Category Archives: Wine reviews

Wine of the week: Line 39 Sauvignon Blanc 2014


Line39 Sauvignon Blanc Line 39 is one of five labels owned by Cecchetti Wine, which makes it a sort of Big Wine company brand. In this, the sauvignon blanc can teach the rest of Big Wine a thing or two.

That’s because the Line 39 Sauvignon Blanc ($12, sample, 13%) does something too many Big Wines don’t — offers more than the one flavor that dominates everything else, on the theory that’s all cheap wine consumers want or understand. Instead, it makes the step from the quality $10 wine that it has been over the years to outstanding $10 wine that we don’t have enough of. This may be the best Line 39 sauvignon blanc vintage yet.

Look for muted citrus (lemon-lime) in the front, some tropical fruit in the middle, and a richness that previous vintages didn’t have. This is exactly what quality sauvignon blanc should taste like, regardless of price, and that the citrus is muted puts in squarely in the California style. Plus, the wine doesn’t have any of the bitterness in the back that too many $10 wines expect us to endure as the cost of paying that little.

Highly recommended, and a candidate for the 2016 $10 Hall of Fame (since it’s $10 in many parts of the country).  Drink this chilled on its own or with anything with garlic and parsley — grilled shrimp, for instance, or spaghetti olio.

Wine of the week: Straccali Chianti 2014


Straccali ChiantiThe retail market, despite years of producers wishing otherwise, is still awash in cheap Chianti, the Italian red wine made with sangiovese from the Chianti region of Tuscany. Most of it, save for a couple of brands like Melini, tastes like you’d expect: harsh and bitter, with little reason to drink even though it costs less than $10. 

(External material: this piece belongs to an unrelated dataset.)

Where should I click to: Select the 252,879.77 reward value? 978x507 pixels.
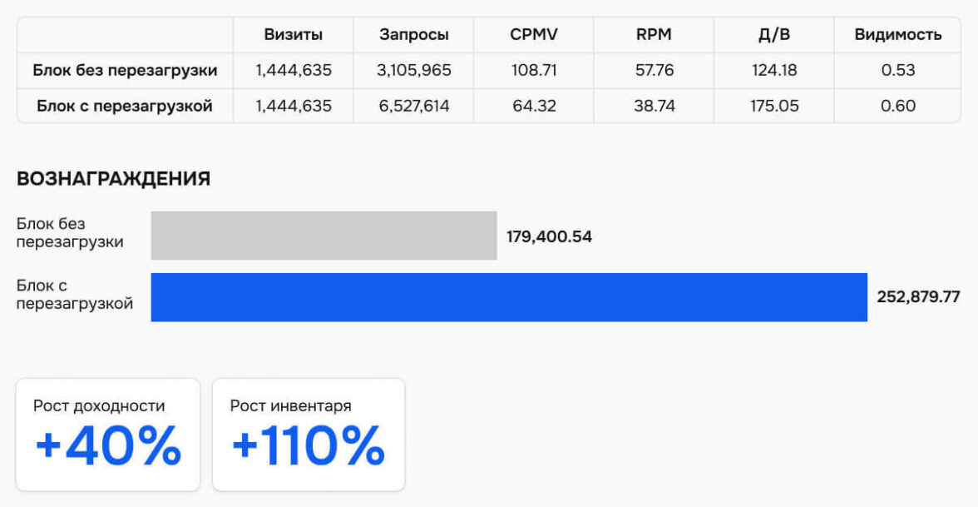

Add the Straccali Chianti ($8, purchased, 12%) to the first group. It’s not just a better value than the Melini, which I love, but a well-made wine that embarrasses all those $15 grocery store red Italians with their cute names and shiny labels. One of the great questions in Italian wine: Why, if the country’s winemakers can do something like the Straccali Chianti, do they do so many dull, overpriced, Paso Robles-style wines on the theory Americans prefer them? Trust me — we want quality, not marketing.

Look for more depth than the Melini, so that you have to swallow twice to get a hint of everything that’s going on. It’s also less rustic, with black pepper, red cherry, a little more grip, and the acidity that Chianti is famous for. One key to this wine: a touch of merlot is blended with the traditional sangiovese and canaiolo grapes, which rounds out the flavors and mouth feel. Plus, no oak, which lends more freshness than you expect.

Highly recommended, and almost certain to be added to the 2016 $10 Hall of Fame. Drink this as the weather cools on its own if you want a glass of red, or with pork or beef that will complement the crisp red fruit, as well as red sauce.


Mini-reviews 77: Reinhold Haart, Piccini, Picpoul, Corvina


Reinhold HaartReviews of wines that don’t need their own post, but are worth noting for one reason or another. Look for it on the final Friday of each month.

• Reinhold Haart Riesling 2014 ($35, sample, 7%): Gorgeous, honeyed white wine with sweet lemon fruit — and not the fake Sweet Tart kind common these days — that reminds you how wonderful German riesling can be. This is sweet wine the way it should be, made to be a sweet riesling instead of just being made to be sweet.

• Piccini Memoro Rosso 2014 ($12, sample, 14%): Very ordinary Italian red blend of no particular interest, with that ashy middle that often shows up when too much winemaking is going on. The poorly done oak overshadows too soft red fruit.

• Domaine des Cadastres Picpoul 2014 ($10, sample, 13%): Regular visitors know how much the Wine Curmudgeon appreciates picpoul, a cheap French white. Sadly, this isn’t one of them. Old-fashioned, but not in a good way, made with unripe grapes, almost no fruit flavor, and a too sour taste.

Tenuta Sant’Antonio Corvina 2013 ($10, purchased 13%): One review of this Italian red made with the corvina grape (usually used as for blending) says it has tropical fruit, an interesting way to describe a red wine. Another way is flabby and soft, without any freshness or acidity. Very disappointing given the quality of the producer.